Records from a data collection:
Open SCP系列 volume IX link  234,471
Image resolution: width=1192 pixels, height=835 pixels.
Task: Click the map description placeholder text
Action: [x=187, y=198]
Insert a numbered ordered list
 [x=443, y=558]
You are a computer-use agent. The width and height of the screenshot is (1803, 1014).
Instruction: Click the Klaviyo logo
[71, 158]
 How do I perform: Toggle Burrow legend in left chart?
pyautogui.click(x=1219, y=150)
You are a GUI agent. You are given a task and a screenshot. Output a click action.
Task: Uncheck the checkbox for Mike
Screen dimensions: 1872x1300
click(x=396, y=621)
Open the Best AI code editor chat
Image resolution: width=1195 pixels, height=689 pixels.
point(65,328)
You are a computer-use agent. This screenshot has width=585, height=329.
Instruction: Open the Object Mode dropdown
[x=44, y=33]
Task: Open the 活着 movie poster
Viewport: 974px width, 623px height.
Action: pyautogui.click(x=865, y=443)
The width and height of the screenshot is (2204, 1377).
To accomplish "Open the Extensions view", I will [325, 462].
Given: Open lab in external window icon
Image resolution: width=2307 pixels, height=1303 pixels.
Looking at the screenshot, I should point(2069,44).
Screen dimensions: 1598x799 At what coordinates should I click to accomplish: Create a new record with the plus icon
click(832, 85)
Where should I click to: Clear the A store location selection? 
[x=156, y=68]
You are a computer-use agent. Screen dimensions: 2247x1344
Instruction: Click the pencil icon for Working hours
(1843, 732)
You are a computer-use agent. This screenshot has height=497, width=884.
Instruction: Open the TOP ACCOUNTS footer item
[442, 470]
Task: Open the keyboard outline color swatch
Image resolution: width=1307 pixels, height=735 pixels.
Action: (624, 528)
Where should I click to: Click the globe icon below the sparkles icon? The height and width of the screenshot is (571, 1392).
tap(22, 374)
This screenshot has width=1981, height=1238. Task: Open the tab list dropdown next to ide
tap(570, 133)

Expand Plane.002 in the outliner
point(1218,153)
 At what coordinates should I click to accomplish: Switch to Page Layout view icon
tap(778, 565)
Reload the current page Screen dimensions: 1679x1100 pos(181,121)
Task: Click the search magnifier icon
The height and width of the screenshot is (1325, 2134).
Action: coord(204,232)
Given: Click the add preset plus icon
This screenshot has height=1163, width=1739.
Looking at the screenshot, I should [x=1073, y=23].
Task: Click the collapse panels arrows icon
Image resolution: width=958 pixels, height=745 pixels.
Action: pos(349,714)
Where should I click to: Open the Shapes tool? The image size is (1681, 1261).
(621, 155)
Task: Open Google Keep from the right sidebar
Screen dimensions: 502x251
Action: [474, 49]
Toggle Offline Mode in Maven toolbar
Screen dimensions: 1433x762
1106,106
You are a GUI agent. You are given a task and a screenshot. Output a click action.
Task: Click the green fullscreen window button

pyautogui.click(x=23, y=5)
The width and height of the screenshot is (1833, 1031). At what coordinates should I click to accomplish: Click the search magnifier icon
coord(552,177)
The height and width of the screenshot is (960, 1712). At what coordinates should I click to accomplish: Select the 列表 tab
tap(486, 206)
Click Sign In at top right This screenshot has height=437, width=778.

### DIRECTIONS
Whenever a line above includes "right", copy it in full.

### WRITTEN ANSWER
Task: Open Google Keep from the right sidebar
Click Sign In at top right This screenshot has height=437, width=778.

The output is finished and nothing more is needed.